In fact, chronic stress has a more profound effect on your brain that goes beyond your mood or emotions. For example, too much cortisol can destroy or shrink the formation of neurons in a section of your brain known as the hippocampus. This is the part of your brain responsible for learning, memory, and emotional regulation. Chronic stress can also shrink your medial prefrontal cortex, which is the part of the brain that controls decision-making and helps curb impulsive behaviour. Over time, these alterations to your brain can have significant ramifications on your ability to learn, remember, and make decisions. It also impacts the way you respond to stressful situations, which leads to a vicious circle of stress and a decline in your brain performance.

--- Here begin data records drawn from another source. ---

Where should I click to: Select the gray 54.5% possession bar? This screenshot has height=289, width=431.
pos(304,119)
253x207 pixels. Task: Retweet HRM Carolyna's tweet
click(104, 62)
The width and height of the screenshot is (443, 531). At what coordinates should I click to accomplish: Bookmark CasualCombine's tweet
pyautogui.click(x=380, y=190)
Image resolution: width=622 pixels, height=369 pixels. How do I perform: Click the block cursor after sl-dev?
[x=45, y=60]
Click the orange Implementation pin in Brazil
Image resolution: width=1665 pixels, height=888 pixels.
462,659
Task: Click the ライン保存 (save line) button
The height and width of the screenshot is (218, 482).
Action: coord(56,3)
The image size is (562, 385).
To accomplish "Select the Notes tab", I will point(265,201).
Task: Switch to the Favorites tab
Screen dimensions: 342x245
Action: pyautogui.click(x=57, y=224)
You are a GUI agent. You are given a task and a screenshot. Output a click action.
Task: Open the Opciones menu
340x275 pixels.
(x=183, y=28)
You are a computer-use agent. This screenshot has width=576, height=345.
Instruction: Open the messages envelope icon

How Stress Affects Your Body
Apart from wreaking havoc on your mental and emotional wellbeing, stress also has plenty of negative effects on your body. The high demands stress places on your body takes a toll on your immune system, causing you to be more susceptible to colds and other infections.
Stress has also been linked to a multitude of illnesses such as cancer, lung disease, and liver cirrhosis. In addition, stress can physically damage your heart muscle. During stressful situations, stress hormones such as adrenaline and cortisol are released into your blood stream, which increases your heart rate and constricts your blood vessels, forcing your heart to work harder and increasing your blood pressure.
On top of that, stressful situations often cause people to develop symptoms of bruxism. According to the The Bruxism Association in the UK, about 70 percent of bruxism occurs as a result of stress or anxiety. Bruxism, which is the medical term for grinding the teeth and clenching the jaw, can cause lasting damage to your jaw and wear your teeth thin.
For some, stress and anxiety are also contributing factors to a disorder known as trichotillomania, where people have an almost irresistible urge to pull out the hair from their own scalp.
Coping With Stress
Now that you have a picture of the harmful effects stress can have on your health, it’s important to understand how you can deal with stress. While we can never entirely eradicate stressful situations in our lives, we can learn to cope with healthier coping mechanisms.
Some of the oft-cited methods of dealing with stress are to exercise regularly and find pockets of time to practice mindfulness. However, one less-known yet highly effective way of dealing with stress is to connect with a loved one. You don’t even need to talk about your problems when together. Simply spending quality time with someone who understands and supports you provides a deep sense of mental and emotional relief.